EXERCISE INSTRUCTIONS = Transcribe word for word each line from the one containing "Task: Select the" to the final line of the data, both included. Skip the pictures.

Extracted records
※

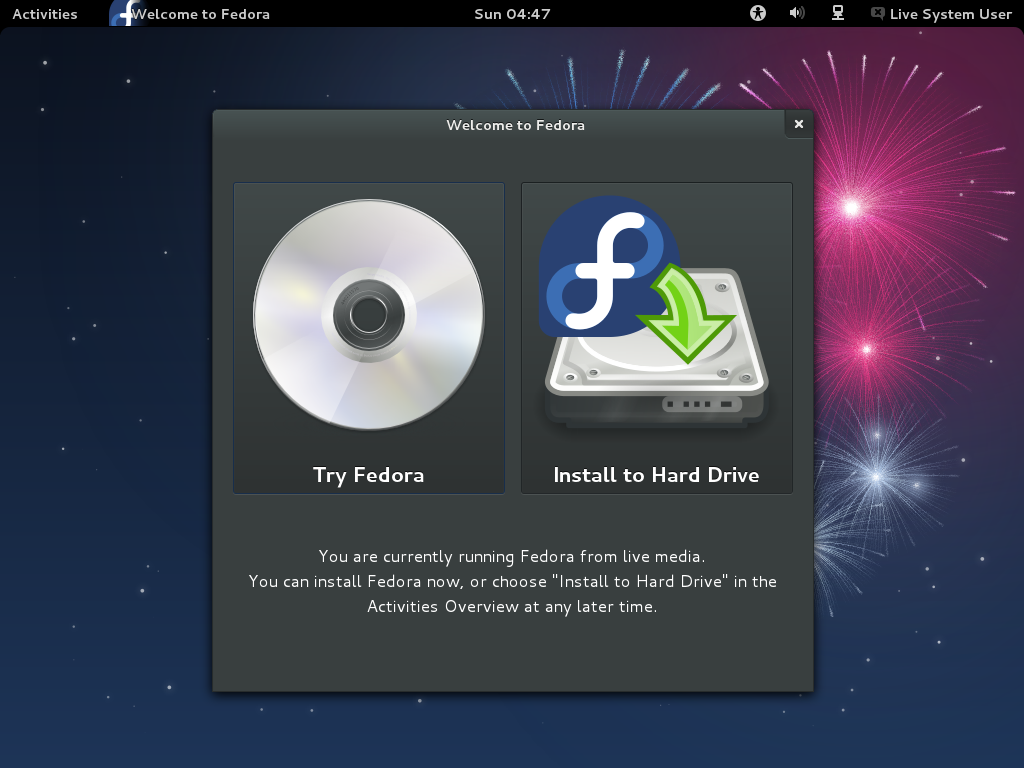
Task: Click the silver CD disc icon
Action: point(369,315)
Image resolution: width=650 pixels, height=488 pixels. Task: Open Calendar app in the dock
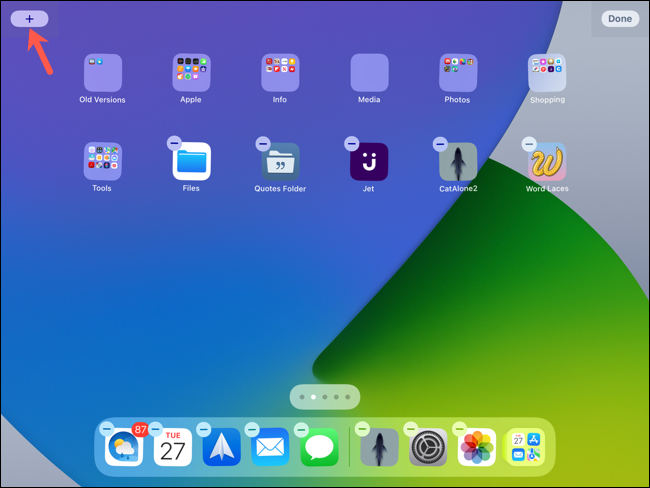[173, 447]
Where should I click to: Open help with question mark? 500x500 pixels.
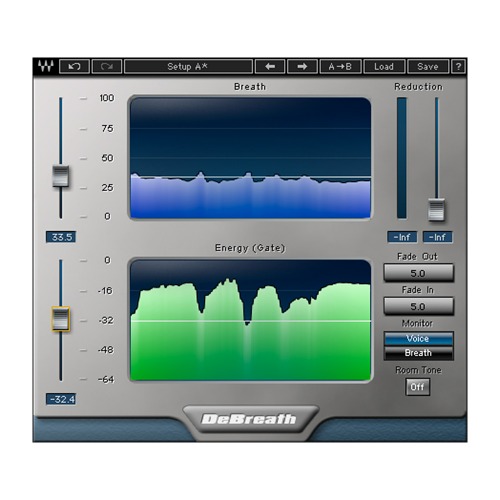point(458,66)
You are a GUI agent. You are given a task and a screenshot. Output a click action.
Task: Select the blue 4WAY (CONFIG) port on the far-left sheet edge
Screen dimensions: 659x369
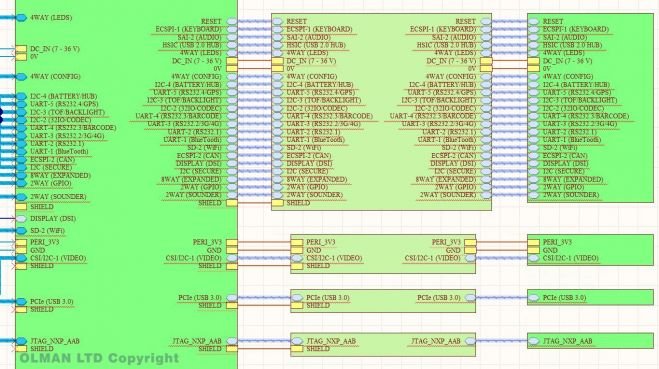[x=21, y=76]
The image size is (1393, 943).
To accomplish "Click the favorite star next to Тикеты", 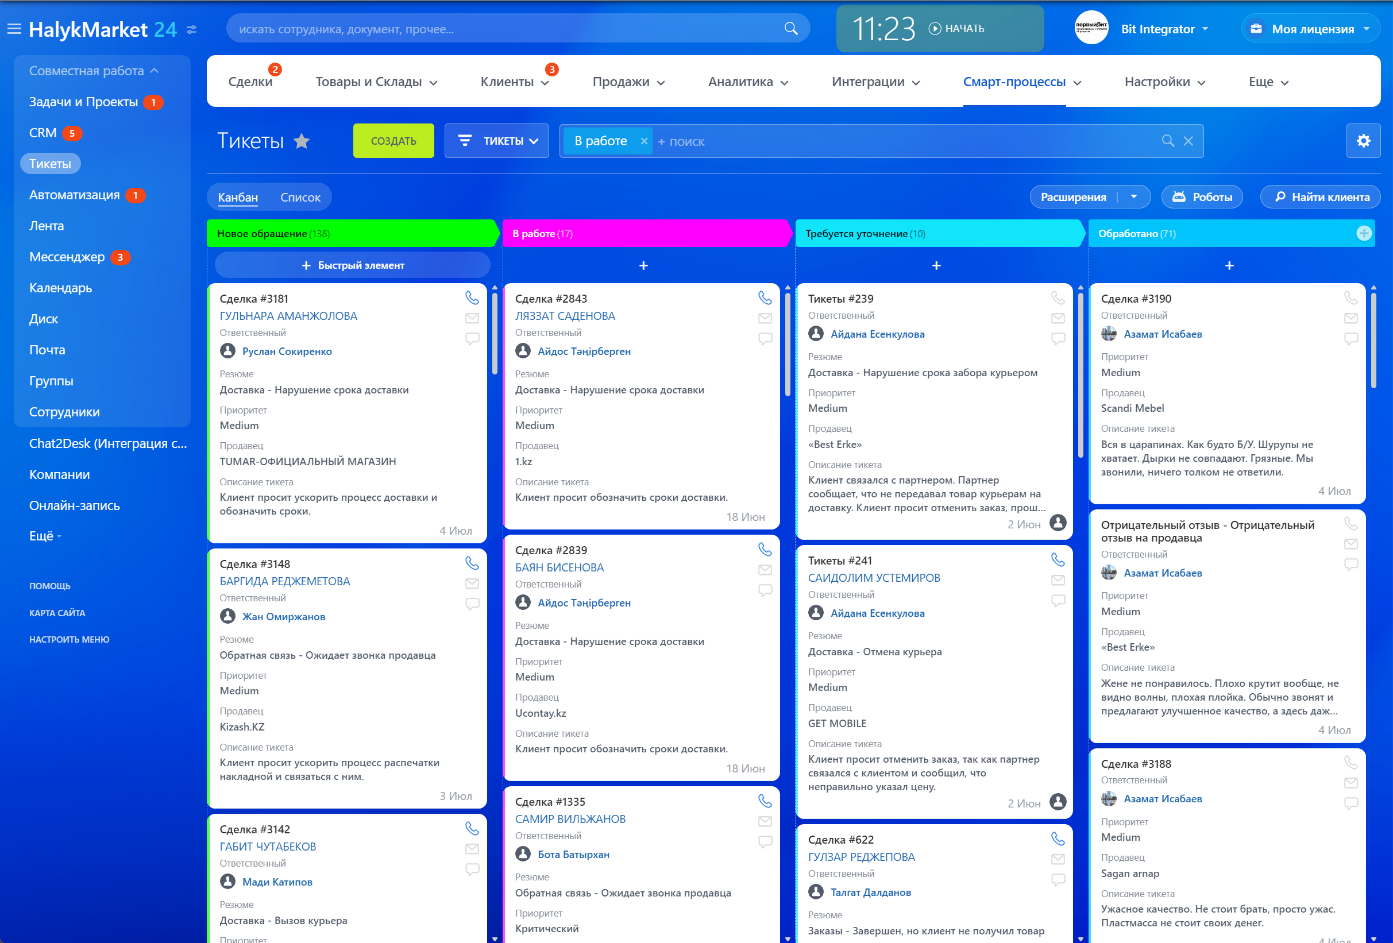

※

WORKED SOLUTION =
Task: Select the blue 4WAY (CONFIG) port on the far-left sheet edge
Screen dimensions: 659x369
[x=21, y=76]
The image size is (1393, 943).
To accomplish "Click the favorite star next to Тикеты", 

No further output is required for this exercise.